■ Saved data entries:
'''
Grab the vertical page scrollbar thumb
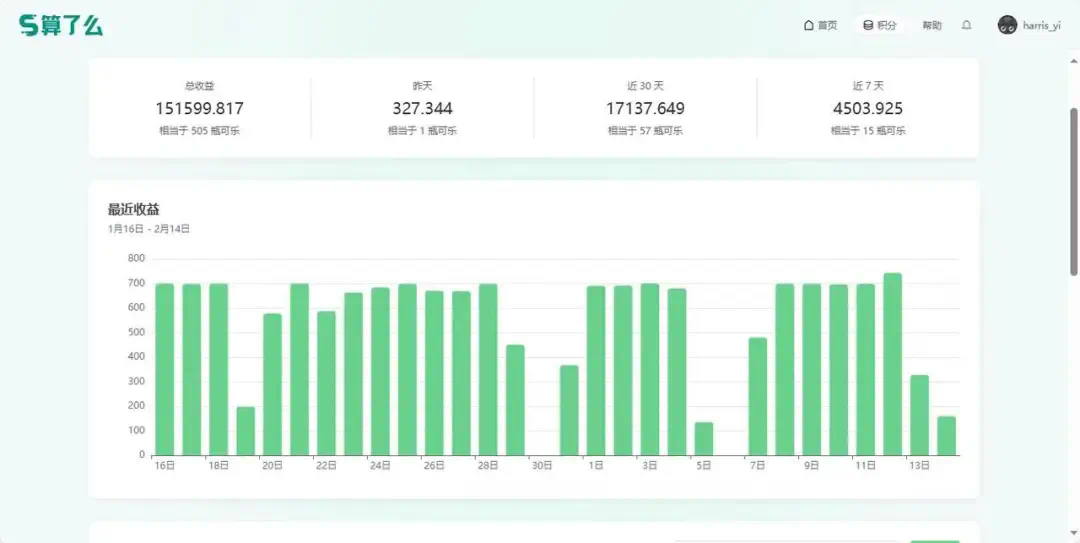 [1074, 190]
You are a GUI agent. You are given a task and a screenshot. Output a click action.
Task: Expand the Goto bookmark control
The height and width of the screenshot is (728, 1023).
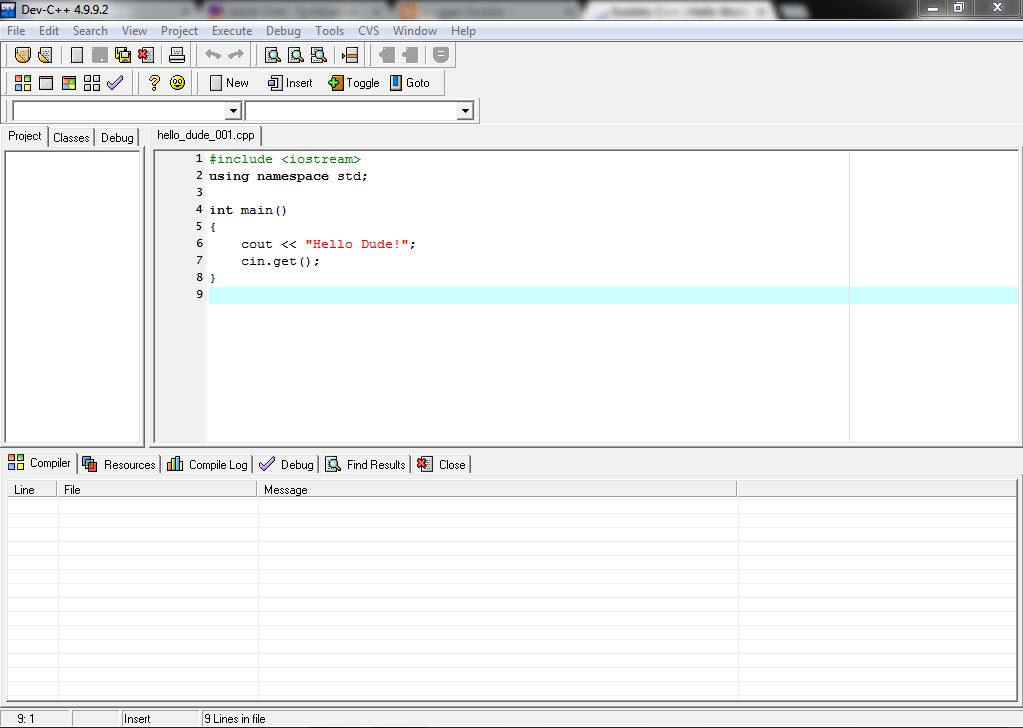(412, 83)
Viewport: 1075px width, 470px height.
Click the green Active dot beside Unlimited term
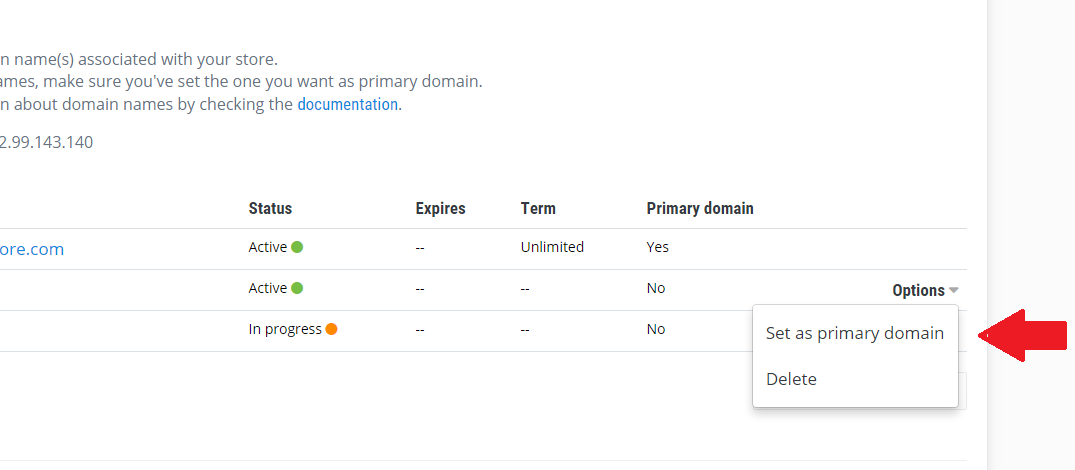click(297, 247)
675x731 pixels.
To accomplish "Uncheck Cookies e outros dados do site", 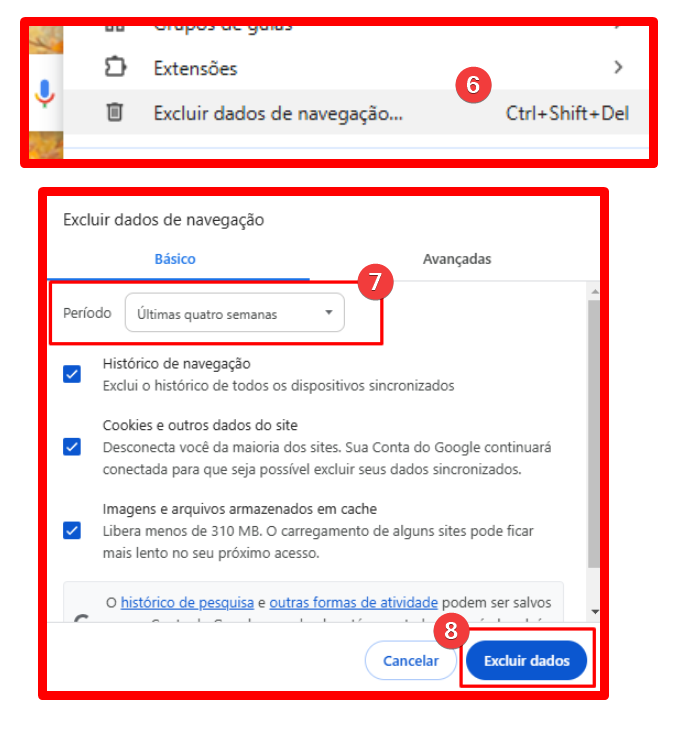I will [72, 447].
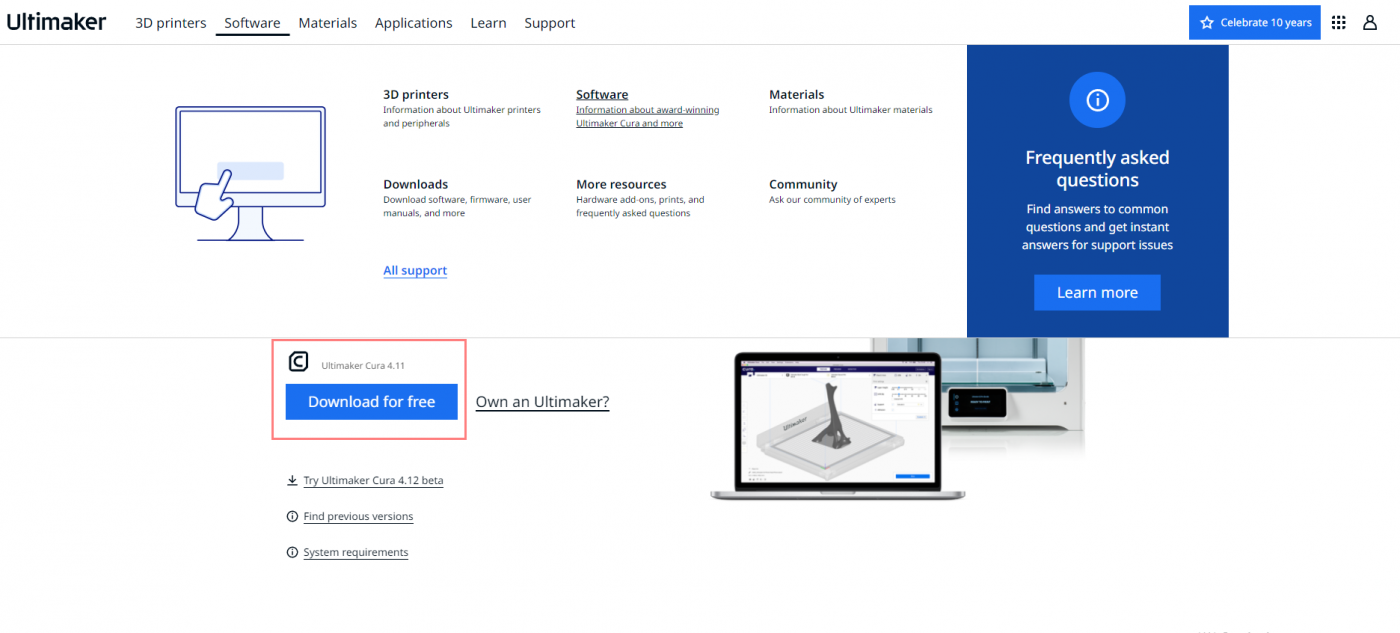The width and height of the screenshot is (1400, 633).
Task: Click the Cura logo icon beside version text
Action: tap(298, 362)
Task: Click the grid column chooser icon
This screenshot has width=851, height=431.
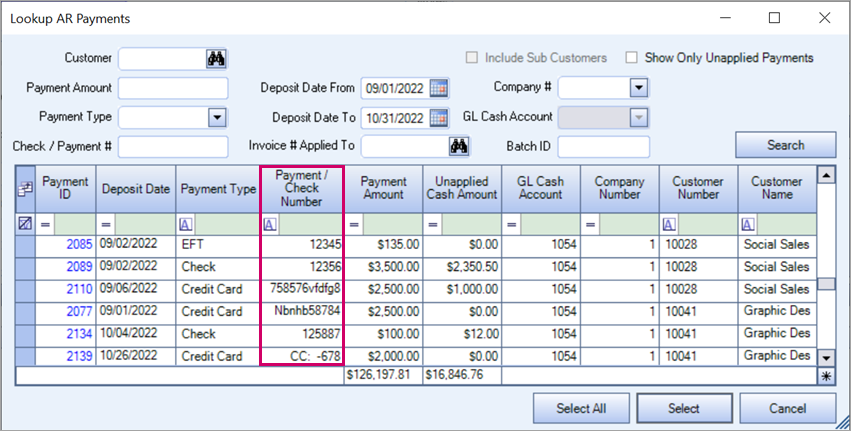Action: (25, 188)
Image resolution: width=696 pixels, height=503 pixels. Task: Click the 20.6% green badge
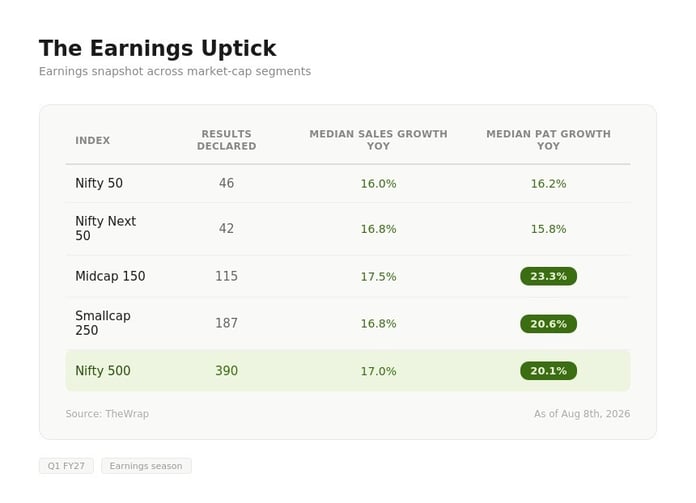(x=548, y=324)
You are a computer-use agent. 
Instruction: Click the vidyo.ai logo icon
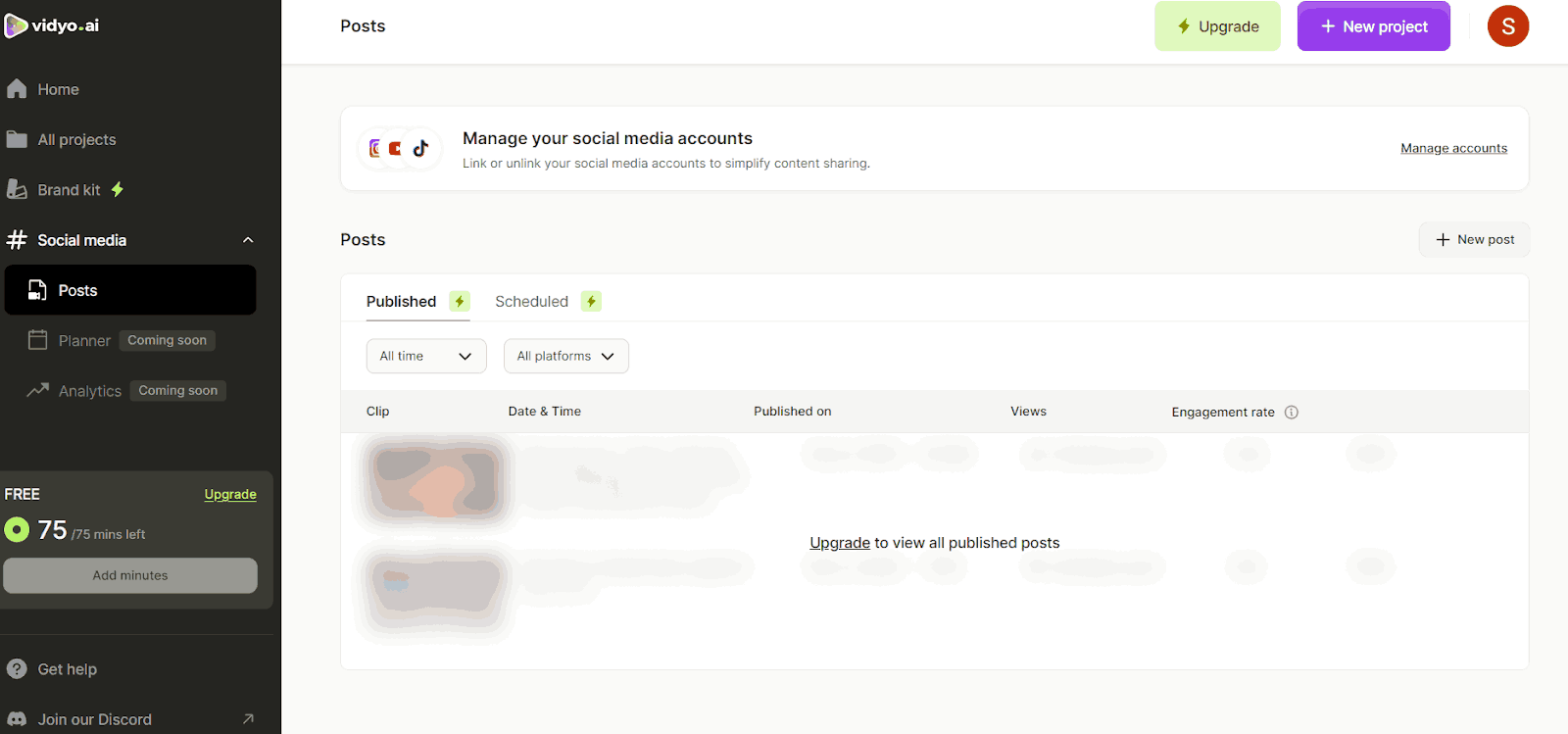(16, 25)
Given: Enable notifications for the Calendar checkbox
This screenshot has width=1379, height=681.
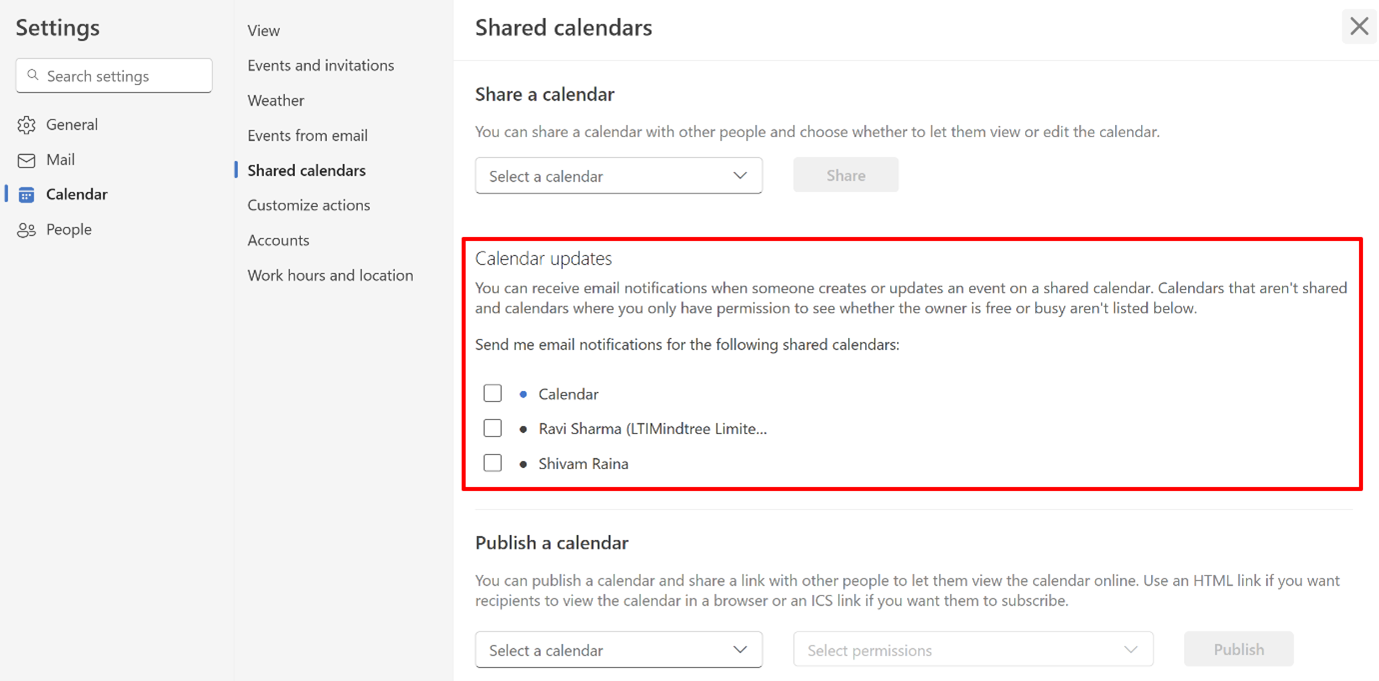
'''
■ WHAT TO PRODUCE: Write out each line above that contains the word "agent".

■ EXERCISE SOLUTION:
You are a GUI agent. You are given a task and a screenshot. Output a click action.
You are a computer-use agent. 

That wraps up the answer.